Rhodes on signing T&Cs, the exodus from Number Ten and an unforgettable moment in broadcasting
Read the latest column from Peter Rhodes.
You might assume, from the way some parts of the media have reported things, that the civil servants packing their bags and quitting Downing Street are nobly demonstrating their hatred and contempt of the Prime Minister. Is it not more likely that they've been sacked?
An unforgettable radio moment. This week's Desert Island Discs featured the statistician Sir David Spiegelhalter. His heartbreaking description of the death and funeral of his five-year-old son Danny, including dressing the lad in his favourite Thunderbirds outfit and screwing down the coffin lid, was the most poignant thing I've heard for years and a reminder of an old saying: the pain of grief is the price we pay for love.
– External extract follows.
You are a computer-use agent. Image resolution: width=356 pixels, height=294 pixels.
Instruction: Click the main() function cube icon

After Monday's item on whether anyone bothers to read online terms and conditions, I came across some research in the States. In 2017 a survey of 2,000 consumers found that on average 91 per cent of people consent to legal terms and services conditions without reading them.
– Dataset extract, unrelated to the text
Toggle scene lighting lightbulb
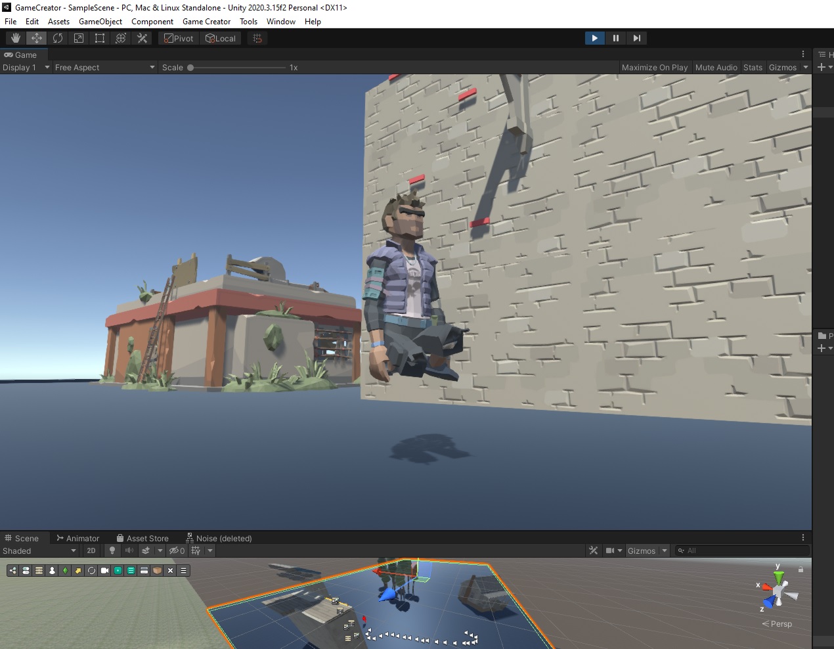834x649 pixels. pyautogui.click(x=112, y=550)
And if you think its only confused old duffers who click the button without reading, think again. The worst offenders are actually the 18-34 age group, with 97 per cent agreeing without reading the T&Cs. The remaining three per cent who dutifully read every word of the contracts must have plenty of time on their hands. Researchers logged how long it would take to read the small print of 13 popular apps. The answer was 17 hours.
You can see what's coming next, can't you? Inspired by this global epidemic of non-reading, a website-security company drafted contracts containing the most outrageous T&Cs, just to see what would happen. Sure enough, 99 per cent of customers granted the company the right to name their firstborn child, the option to have an FBI agent join them for Christmas dinner and (scariest of all) permission to give their mother full access to their browsing history.
There is a serious point to all this. It is that millions of us are signed up to contracts we don't understand with companies who cheerfully take our money, knowing we haven't read the small print. One answer might be to build a time-delay into every contract, making it impossible to sign the deal without allowing a few hours' reading time. That would empower consumers and make big tech more accountable. Two good reasons why it will never happen.